Transformação social

Apesar de Santa Maria ser onde Meimei nasceu, Samambaia é a quebrada da poeta. Essa região administrativa, onde ela mora desde os 8 anos, tornou-se a principal inspiração do trabalho de escrita. A poeta relata que, como outros jovens marginalizados, tinha a autoestima baixa, devido às narrativas contadas sobre a vizinhança e a população da área. No entanto, tudo mudou depois do contato com diferentes ideias, grupos de debate e literaturas, em especial narrativas de mulheres negras e periféricas.

Com o companheiro, Daniel Sabino, Meimei inaugurou, há pouco mais de um mês, o espaço cultural Caracas, Véi, em Taguatinga. A ideia é contribuir para a descentralização de uma cultura concentrada no Plano Piloto. O espaço é pensado para que as pessoas se sintam acolhidas, confortáveis para se alimentar com comida e arte, bem como para apresentarem trabalhos autorais. “Durante muitos anos, eu sentia vergonha de ser negra e de morar na expansão de Samambaia, porque tudo o que eu ouvia era ruim.
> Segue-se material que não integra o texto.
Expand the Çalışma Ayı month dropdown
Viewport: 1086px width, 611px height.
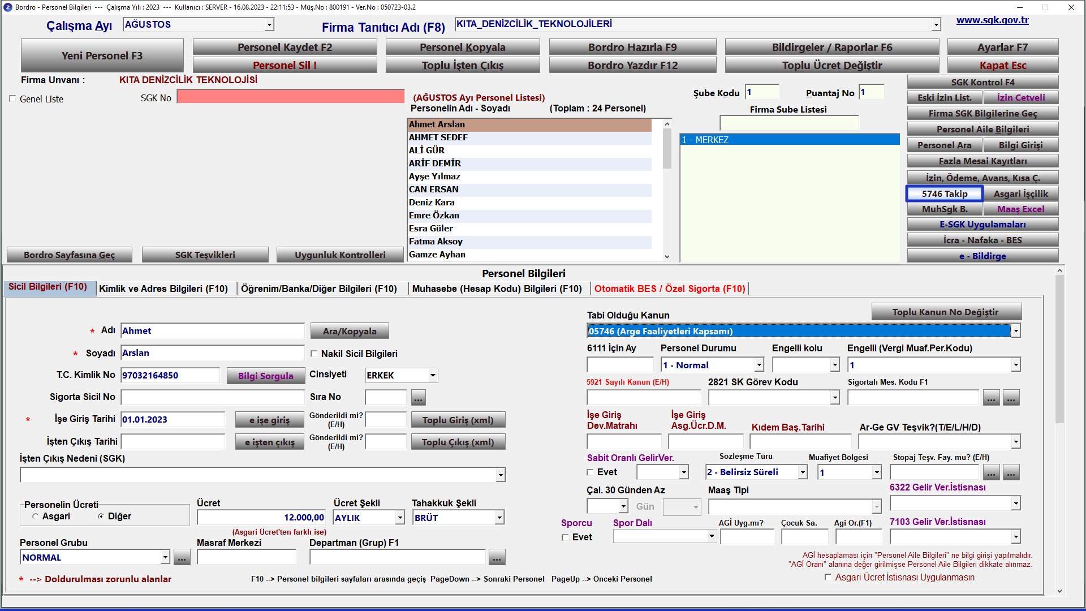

Quando me dei conta de que o centro (o Plano Piloto) dependia da gente, de que minha mãe levantava às 5h para ir fazer faxina na casa dos senhores e de que eram essas pessoas que dependiam dela — não ela deles —, tudo isso me deu autoestima, dignidade e possibilidade de sonhar”, assinala Meimei.

Com a filha nascida, Meimei entrou na Universidade de Brasília (UnB) em 2013, no curso de ciências naturais. Ela passou por outras graduações até terminar no curso de teatro, no qual se formou. Atualmente, é mestranda em culturas e saberes, também na instituição de ensino, e faz pesquisas sobre slams como espaço de educação.

As conquistas também vieram com luta no espaço acadêmico. Na universidade, Meimei teve a intelectualidade contestada por professores e chegou a ser repreendida por levar a filha para a sala de aula. Toda a história de resistência, resiliência e empoderamento se reflete na educação que dá à filha, Sofia, de 10 anos. A menina cresce orientada para ser o que quiser, e o sonho de Meimei é que essa liberdade transborde a própria casa. “A gente precisa sonhar para além do que o sistema nos dá. Quero ver meu povo, meus pares emancipados, tendo dignidade, vivendo bem. Meu sonho é de um país igualitário, onde todos tenham os mesmos acessos. Podem dizer que é uma utopia, mas, do fundo do coração, trabalho para isso. Acredito que isso é possível”, completa.